On 12/4/2006 9:23 PM, MoeBlee wrote:
> Eckard Blumschein wrote:
>> Correct. There are people who extend the reals to include oo.
>
> Would you give an example of a text that does this?
>
> What we sometimes do is add two points (called 'oo' and '-oo') to the
> real number system so that we have a different, extended system (which
> is not a complete ordered field). But that does not meant that we
> consider oo and -oo to be real numbers.
>
> MoeBlee
>

I already replied.

From: Eckard Blumschein on


On 12/4/2006 8:47 PM, Virgil wrote:
> In article <1165238765.397374.303270(a)79g2000cws.googlegroups.com>,
> mueckenh(a)rz.fh-augsburg.de wrote:

>> Most "mathematicians" even don't know what potentially infinite is.
>
> As it is a useless idea, such ignorance is bliss.
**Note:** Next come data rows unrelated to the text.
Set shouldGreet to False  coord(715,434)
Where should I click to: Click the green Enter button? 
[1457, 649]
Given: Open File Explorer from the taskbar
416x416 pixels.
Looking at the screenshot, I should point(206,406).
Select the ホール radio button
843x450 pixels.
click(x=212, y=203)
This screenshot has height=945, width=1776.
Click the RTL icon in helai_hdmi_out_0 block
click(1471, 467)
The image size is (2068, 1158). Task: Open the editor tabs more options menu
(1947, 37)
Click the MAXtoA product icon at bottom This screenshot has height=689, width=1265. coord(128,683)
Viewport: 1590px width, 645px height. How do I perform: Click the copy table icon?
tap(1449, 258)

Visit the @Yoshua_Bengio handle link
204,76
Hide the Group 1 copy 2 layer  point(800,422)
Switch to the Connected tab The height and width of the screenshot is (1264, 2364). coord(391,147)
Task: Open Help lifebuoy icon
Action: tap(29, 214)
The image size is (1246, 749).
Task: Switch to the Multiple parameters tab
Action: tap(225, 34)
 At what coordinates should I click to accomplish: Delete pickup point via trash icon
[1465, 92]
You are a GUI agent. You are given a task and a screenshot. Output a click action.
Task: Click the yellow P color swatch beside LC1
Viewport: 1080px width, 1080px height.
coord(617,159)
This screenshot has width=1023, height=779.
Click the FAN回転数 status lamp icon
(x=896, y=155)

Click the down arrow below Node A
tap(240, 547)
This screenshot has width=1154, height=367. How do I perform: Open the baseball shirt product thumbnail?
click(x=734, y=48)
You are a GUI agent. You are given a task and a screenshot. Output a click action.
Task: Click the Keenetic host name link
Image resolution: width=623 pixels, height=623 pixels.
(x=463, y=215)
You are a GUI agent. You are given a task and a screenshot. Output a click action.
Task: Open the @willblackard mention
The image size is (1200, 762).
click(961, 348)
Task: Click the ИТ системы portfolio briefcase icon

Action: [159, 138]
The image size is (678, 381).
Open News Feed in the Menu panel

And WM's sinful
> attempts to destroy that innocence is reprehensible.

Cantor still understood that the Aristorelian potentially infinite point
of view is quite different from actual infinity.
The formerly Archimedean axiom of infinity describes the potential
infinity.

Blissful ignorance of mathematicians does not utter complains if the
axiom of (possibly infinite) extensionality claims the existence of a
set which has to include all of its elements.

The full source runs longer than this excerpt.